But he also taught people about the power of the Internet, and answered any question that anyone had about computers.
"If you had any technical question, whatsoever, he had the answer, whether it was Mac or PC," said said blogger and friend L.P. "Neenz" Faleafine.
But while you might expect someone like that to be glued to his computer all day, that wasn't the case with Suenaga.
"He broke the geek-nerd mold. He was a hiker. He biked. He ran. He completed two marathons, countless 10K's, Aloha Run every year," said Li.
And forget about tucked-in shirts and pocket protectors: Suenaga had his own sense of fashion.
"His outfits were always Jams," Faleafine said. "A brightly colored, multi-colored pair of jams. And we're talking about Jams, not the recent ones, but the ones probably from the 80s, with any color t-shirt that probably didn't match."
Friends and followers were shocked when they learned about Suenaga's death.
Looking at his Twitter page, they can still see some insight to his final moments.
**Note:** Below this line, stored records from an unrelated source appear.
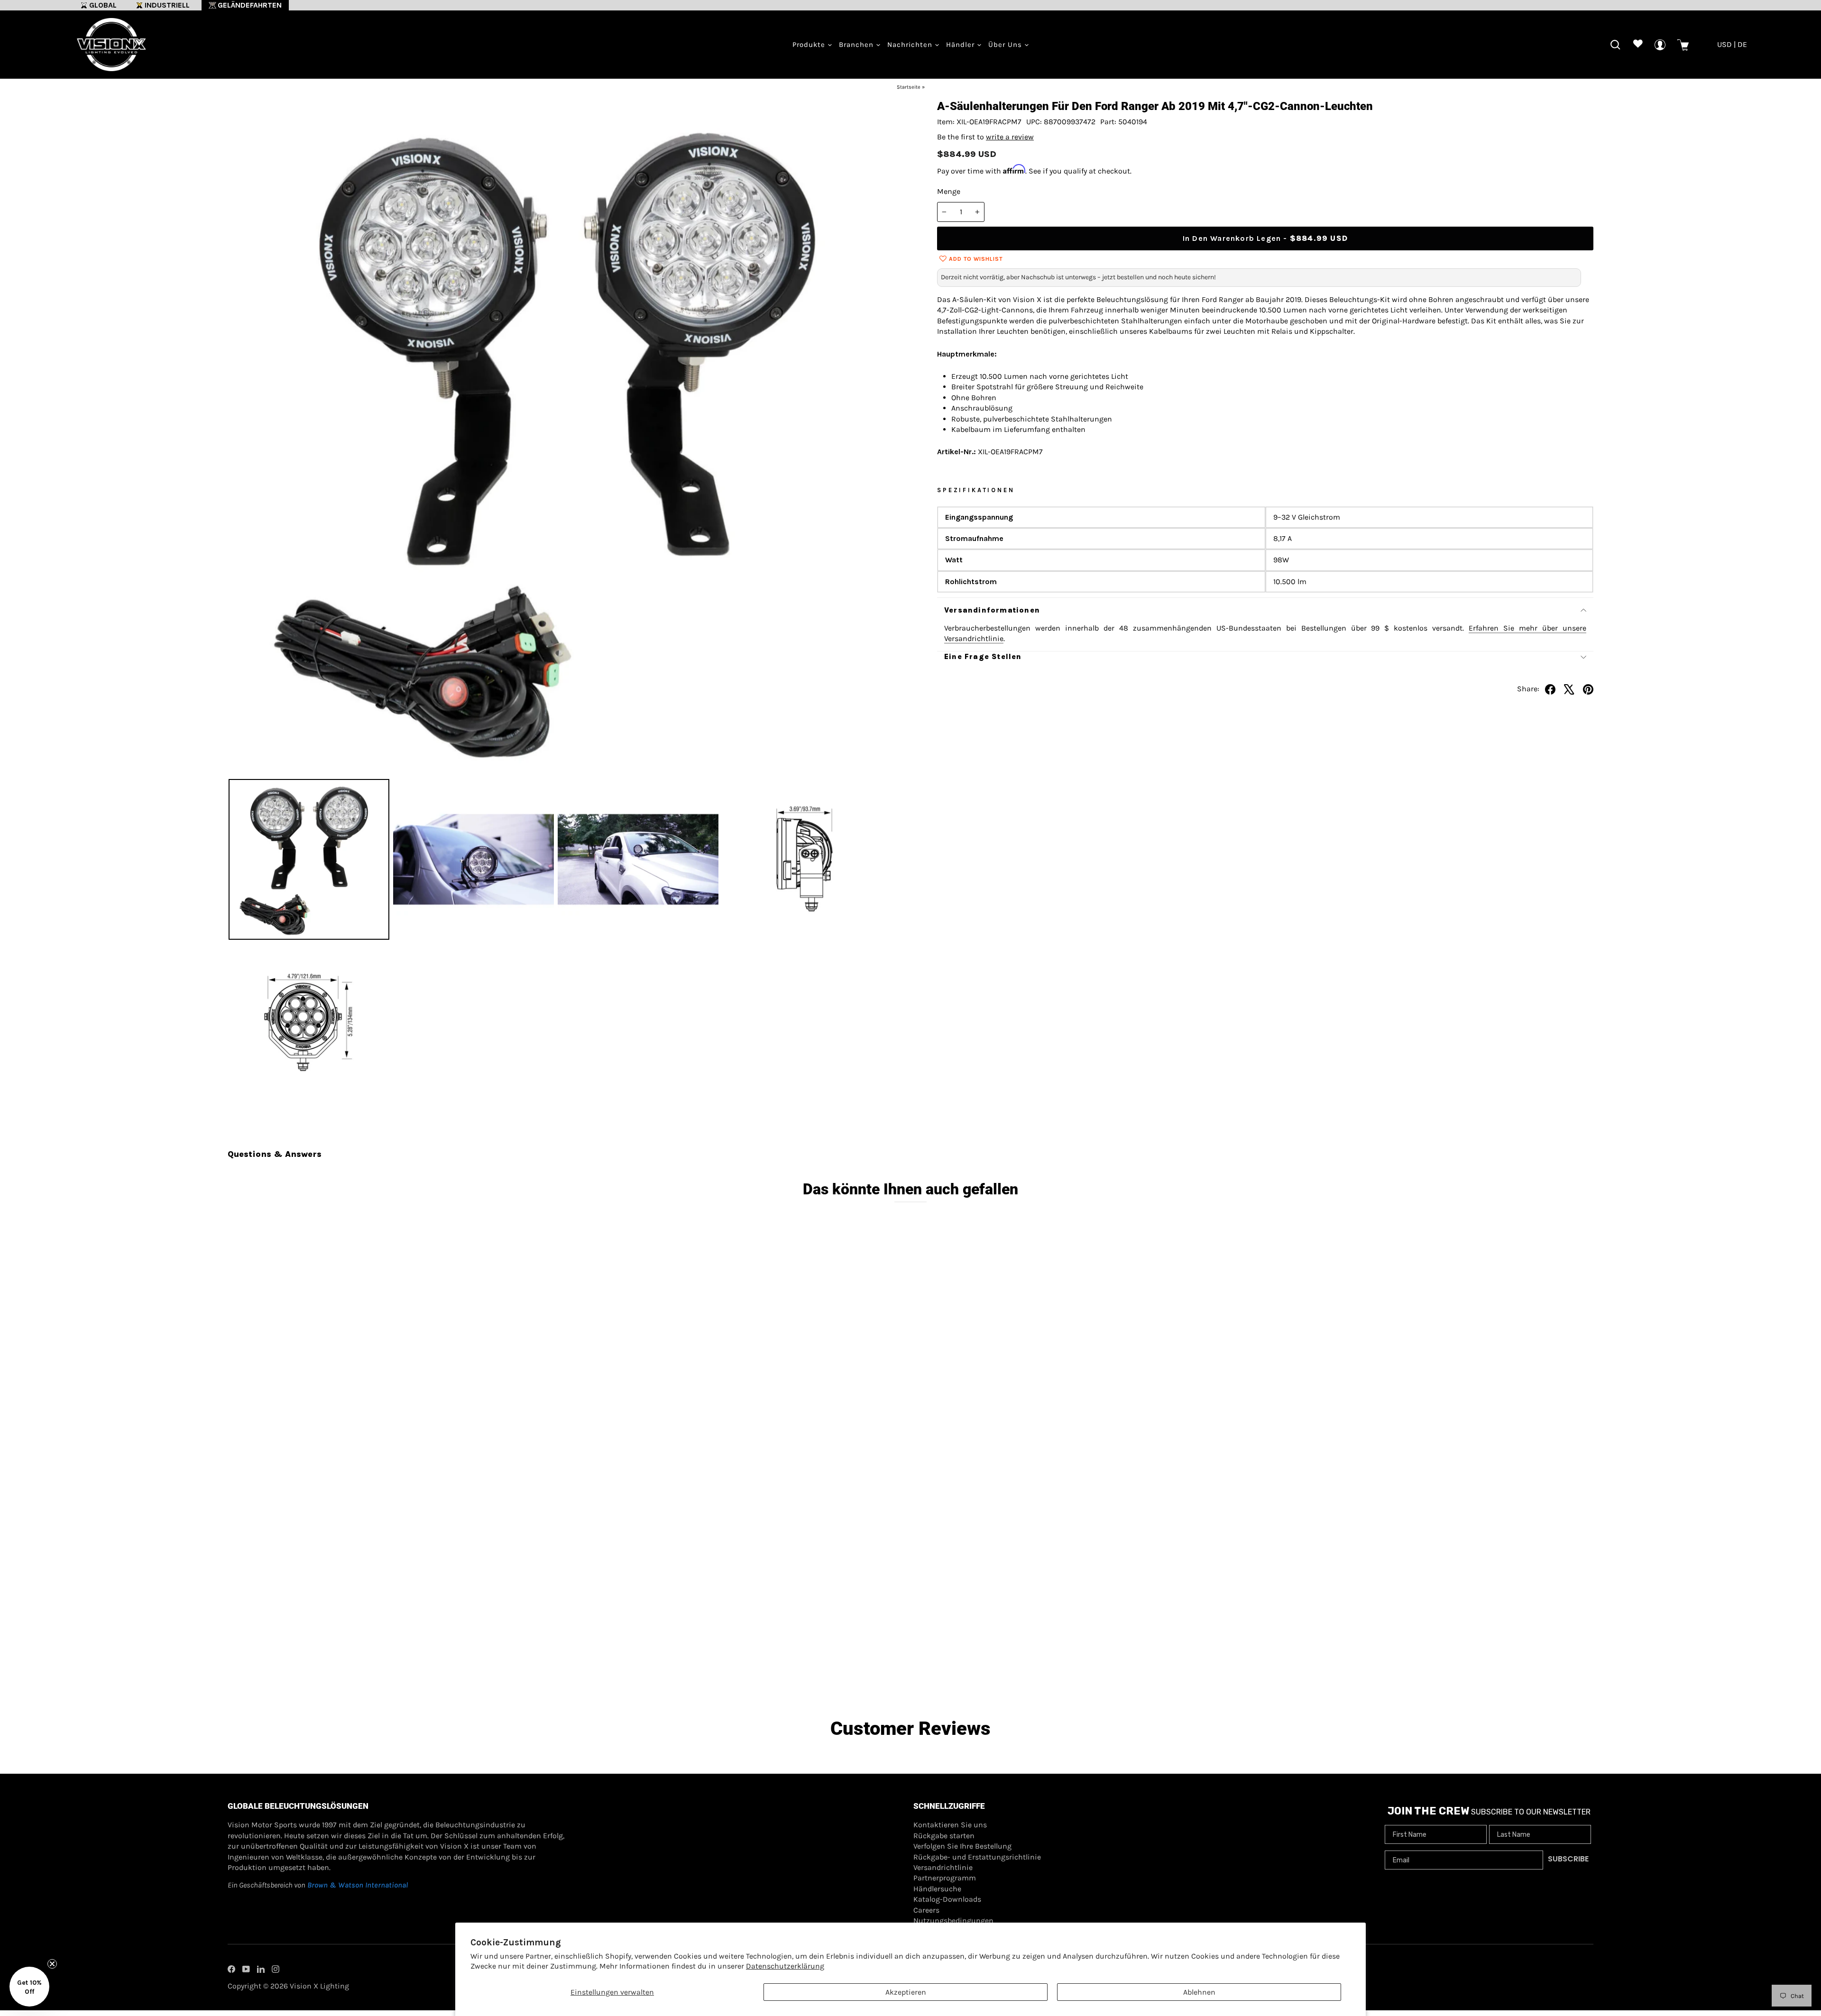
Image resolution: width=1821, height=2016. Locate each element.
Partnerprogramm (944, 1877)
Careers (926, 1910)
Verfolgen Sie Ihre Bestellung (962, 1846)
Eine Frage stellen (983, 656)
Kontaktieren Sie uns (950, 1824)
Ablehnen (1199, 1992)
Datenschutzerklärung (785, 1965)
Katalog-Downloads (947, 1899)
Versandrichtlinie (943, 1867)
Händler (961, 44)
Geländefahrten (250, 4)
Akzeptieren (905, 1992)
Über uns (1006, 44)
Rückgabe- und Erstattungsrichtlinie (977, 1856)
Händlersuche (937, 1888)
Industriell (167, 4)
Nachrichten (911, 44)
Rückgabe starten (944, 1835)
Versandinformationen (992, 609)
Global (103, 4)
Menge (948, 191)
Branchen (857, 44)
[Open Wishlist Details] (1637, 44)
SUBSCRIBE (1568, 1858)
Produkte (810, 44)
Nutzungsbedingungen (953, 1920)
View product (398, 1647)
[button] (29, 1987)
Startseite (908, 87)
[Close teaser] (52, 1964)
And there's a strange twist: days before, he joked with a friend about how tough the Olomana Trail is, tweeting, "I hope I don't die."
Suenaga's legacy will live on. He recently helped to set up a scholarship with Kapiolani Community College for students who want to major in social work. But for now, the void he leaves will be impossible to fill.
"It's almost as if we're looking for him, and we just want him to reply to us one more time," Faleafine said, eyes red from crying.